Each state must submit these regulations and control strategies to EPA for approval and incorporation into the Federally enforceable SIP.
Each Federally approved SIP protects air quality primarily by addressing air pollution at its point of origin. These SIPs can be extensive, containing state regulations or other enforceable documents and supporting information such as emission inventories, monitoring networks, and modeling demonstrations.
What Is the Federal Approval Process for a SIP?
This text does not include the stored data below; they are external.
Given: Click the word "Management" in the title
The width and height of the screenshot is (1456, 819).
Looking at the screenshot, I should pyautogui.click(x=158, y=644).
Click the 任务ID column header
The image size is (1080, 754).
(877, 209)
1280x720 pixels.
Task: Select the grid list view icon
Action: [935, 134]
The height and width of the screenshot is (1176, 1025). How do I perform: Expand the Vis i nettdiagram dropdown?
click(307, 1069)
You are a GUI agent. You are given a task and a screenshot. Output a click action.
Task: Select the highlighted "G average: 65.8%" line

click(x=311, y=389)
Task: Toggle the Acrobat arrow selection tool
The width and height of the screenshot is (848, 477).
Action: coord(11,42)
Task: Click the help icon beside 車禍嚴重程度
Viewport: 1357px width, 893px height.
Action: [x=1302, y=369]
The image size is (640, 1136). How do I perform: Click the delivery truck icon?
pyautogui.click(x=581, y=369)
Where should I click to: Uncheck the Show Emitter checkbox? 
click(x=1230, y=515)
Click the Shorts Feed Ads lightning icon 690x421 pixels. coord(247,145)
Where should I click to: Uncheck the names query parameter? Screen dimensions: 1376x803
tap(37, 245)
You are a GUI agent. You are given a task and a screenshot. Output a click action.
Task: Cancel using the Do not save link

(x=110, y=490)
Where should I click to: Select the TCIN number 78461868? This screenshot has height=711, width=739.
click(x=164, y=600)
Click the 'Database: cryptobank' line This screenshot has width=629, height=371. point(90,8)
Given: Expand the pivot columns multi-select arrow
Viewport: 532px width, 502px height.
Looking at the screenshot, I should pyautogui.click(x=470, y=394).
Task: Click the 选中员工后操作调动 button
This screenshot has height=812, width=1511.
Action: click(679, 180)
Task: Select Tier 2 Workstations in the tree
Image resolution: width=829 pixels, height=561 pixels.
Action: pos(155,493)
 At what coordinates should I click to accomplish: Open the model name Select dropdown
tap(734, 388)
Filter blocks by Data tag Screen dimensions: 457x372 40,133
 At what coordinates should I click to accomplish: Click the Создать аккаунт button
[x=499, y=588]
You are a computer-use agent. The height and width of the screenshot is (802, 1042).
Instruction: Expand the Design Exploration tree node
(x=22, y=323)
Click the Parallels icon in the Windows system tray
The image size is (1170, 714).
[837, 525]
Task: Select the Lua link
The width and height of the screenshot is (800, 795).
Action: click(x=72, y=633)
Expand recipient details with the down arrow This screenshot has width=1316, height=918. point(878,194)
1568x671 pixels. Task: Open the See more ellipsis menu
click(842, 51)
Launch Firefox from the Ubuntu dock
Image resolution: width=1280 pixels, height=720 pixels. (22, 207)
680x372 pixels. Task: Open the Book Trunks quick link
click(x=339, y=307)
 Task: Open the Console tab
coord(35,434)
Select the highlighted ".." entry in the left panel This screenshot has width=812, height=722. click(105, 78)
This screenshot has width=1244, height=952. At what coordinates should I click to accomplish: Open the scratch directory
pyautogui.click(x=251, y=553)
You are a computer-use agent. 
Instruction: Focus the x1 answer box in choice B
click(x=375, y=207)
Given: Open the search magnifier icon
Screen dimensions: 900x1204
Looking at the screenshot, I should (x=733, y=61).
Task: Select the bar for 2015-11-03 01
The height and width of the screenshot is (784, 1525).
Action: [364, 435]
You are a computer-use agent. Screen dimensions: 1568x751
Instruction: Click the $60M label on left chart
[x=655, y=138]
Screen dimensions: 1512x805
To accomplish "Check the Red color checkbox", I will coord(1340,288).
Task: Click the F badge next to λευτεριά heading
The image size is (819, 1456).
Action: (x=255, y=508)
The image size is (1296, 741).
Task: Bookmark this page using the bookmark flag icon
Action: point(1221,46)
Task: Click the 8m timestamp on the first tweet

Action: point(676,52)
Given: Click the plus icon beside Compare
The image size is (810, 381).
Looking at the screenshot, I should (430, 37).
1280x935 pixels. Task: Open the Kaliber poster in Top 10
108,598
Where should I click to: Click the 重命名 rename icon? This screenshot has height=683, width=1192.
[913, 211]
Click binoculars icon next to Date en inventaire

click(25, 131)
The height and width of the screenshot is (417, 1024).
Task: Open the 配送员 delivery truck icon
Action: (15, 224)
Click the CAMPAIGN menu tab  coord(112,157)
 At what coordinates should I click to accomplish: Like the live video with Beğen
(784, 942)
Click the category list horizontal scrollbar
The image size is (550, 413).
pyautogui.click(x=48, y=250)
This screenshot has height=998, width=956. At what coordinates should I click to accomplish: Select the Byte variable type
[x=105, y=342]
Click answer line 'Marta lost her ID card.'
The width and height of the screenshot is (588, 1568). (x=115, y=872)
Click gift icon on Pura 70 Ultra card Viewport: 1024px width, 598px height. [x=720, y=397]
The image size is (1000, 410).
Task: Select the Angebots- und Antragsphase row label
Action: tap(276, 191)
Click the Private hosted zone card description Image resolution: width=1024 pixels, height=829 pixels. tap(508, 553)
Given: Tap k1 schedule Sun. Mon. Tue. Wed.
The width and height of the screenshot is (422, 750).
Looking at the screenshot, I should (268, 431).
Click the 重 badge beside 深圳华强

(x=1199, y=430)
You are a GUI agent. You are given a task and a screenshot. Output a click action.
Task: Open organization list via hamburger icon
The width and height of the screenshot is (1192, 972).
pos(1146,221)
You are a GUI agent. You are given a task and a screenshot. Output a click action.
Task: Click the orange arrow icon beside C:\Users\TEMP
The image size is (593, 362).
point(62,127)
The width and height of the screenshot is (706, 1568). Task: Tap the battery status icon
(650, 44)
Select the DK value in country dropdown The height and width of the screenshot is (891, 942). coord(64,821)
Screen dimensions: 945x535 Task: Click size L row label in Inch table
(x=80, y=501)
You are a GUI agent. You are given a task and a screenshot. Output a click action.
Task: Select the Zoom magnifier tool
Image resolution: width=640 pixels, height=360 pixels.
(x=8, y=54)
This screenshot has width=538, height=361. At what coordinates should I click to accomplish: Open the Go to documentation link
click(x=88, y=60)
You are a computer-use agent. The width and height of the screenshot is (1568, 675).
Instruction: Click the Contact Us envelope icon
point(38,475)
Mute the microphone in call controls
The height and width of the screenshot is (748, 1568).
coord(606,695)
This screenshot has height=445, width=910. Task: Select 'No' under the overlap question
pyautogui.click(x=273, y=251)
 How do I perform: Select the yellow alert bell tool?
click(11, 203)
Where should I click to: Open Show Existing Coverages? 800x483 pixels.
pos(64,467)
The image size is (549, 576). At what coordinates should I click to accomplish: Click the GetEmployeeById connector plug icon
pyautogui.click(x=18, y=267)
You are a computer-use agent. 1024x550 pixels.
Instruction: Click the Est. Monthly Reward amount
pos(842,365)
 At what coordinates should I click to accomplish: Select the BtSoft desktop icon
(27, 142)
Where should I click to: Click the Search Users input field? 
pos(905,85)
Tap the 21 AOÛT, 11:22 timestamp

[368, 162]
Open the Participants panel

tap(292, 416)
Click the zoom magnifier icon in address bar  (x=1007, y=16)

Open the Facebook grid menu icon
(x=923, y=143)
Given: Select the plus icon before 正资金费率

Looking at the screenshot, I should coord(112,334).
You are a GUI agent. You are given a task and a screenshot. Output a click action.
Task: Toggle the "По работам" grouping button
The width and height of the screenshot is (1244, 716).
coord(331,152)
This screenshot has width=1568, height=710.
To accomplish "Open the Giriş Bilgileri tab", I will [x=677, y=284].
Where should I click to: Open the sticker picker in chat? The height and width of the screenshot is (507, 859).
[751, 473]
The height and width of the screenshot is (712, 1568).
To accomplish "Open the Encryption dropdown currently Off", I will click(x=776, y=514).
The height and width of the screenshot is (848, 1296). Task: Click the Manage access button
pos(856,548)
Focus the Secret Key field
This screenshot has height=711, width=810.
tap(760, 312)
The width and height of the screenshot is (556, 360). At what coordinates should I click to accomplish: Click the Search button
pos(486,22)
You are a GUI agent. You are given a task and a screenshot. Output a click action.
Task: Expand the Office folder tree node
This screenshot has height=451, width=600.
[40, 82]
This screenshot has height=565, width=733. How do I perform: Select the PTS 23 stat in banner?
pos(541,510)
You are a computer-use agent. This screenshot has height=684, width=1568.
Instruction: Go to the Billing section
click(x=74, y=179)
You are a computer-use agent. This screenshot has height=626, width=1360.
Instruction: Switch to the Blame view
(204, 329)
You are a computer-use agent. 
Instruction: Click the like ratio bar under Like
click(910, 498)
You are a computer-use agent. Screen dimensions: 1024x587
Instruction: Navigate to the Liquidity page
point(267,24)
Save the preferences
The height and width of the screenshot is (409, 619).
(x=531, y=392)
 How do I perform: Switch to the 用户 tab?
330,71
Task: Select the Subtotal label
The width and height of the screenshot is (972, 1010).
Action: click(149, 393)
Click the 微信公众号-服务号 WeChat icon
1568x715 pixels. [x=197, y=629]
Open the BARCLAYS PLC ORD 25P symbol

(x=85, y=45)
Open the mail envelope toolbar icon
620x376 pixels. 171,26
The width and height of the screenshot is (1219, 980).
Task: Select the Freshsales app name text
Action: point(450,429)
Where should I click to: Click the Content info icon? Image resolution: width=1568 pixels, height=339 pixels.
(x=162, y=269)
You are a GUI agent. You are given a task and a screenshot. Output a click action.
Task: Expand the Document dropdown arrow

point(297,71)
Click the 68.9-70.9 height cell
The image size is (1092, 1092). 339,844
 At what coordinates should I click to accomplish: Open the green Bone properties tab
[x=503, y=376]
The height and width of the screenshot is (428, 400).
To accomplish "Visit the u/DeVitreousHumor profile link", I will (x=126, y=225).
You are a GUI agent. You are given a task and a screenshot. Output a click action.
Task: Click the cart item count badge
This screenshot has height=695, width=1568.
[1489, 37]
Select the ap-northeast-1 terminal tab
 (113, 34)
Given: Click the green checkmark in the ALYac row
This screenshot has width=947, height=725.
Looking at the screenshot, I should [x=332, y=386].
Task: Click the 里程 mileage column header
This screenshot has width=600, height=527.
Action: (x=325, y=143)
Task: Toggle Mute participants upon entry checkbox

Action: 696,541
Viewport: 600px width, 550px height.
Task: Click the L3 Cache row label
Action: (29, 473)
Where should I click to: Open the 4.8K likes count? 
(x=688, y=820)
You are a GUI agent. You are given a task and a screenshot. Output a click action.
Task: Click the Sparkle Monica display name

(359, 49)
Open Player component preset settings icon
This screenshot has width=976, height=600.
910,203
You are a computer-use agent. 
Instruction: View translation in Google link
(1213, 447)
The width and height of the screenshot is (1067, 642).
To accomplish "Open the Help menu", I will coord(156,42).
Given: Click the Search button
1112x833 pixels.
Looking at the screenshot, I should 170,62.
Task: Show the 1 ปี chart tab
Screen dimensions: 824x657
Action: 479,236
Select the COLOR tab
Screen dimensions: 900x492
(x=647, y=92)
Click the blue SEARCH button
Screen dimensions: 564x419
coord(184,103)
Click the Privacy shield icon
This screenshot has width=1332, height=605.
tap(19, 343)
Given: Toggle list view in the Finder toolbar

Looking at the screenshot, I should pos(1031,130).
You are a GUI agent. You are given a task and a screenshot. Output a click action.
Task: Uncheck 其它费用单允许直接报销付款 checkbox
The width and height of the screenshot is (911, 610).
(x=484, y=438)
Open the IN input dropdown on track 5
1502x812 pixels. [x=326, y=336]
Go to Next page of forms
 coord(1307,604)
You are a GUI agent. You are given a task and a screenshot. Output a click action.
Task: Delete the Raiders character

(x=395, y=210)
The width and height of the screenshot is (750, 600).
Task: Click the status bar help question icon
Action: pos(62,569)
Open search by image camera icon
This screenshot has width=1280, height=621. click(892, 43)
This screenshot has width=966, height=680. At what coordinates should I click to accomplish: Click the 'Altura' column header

In order for state regulations to be incorporated into the Federally enforceable SIP, states must formally adopt the regulations and control strategies consistent with state and Federal requirements. This process generally includes a public notice, public hearing, public comment period, and a formal adoption by a state-authorized rulemaking body.
Once a state rule, regulation, or control strategy is adopted, the state submits it to us for inclusion into the SIP. We must provide public notice and seek additional public comment regarding the proposed Federal action on the state submission. If adverse comments are received, they must be addressed prior to any final Federal action by us.
All state regulations and supporting information approved by EPA under section 110 of the CAA are incorporated into the Federally approved SIP. Records of such SIP actions are maintained in the Code of Federal Regulations (CFR) at Title 40, Part 52, entitled “Approval and Promulgation of Implementation Plans.” The actual state regulations which are approved are not reproduced in their entirety in the CFR outright but are “incorporated by reference,” which means that we have approved a given state regulation with a specific effective date.
What Does Federal Approval of a State Regulation Mean to Me?
Enforcement of the state regulation before and after it is incorporated into the Federally approved SIP is primarily a state responsibility. However, after the regulation is Federally approved, we are authorized to take enforcement action against violators. Citizens are also offered legal recourse to address violations as described in section 304 of the CAA.
What Is Being Addressed in This Document?
On November 12, 1999, Missouri submitted a revised ROPP. The plan established the 1996 target level of volatile organic compound (VOC) emissions for the Missouri portion of the St. Louis ozone nonattainment area. Missouri achieves the required reductions through a combination of 19 state and 9 Federal measures.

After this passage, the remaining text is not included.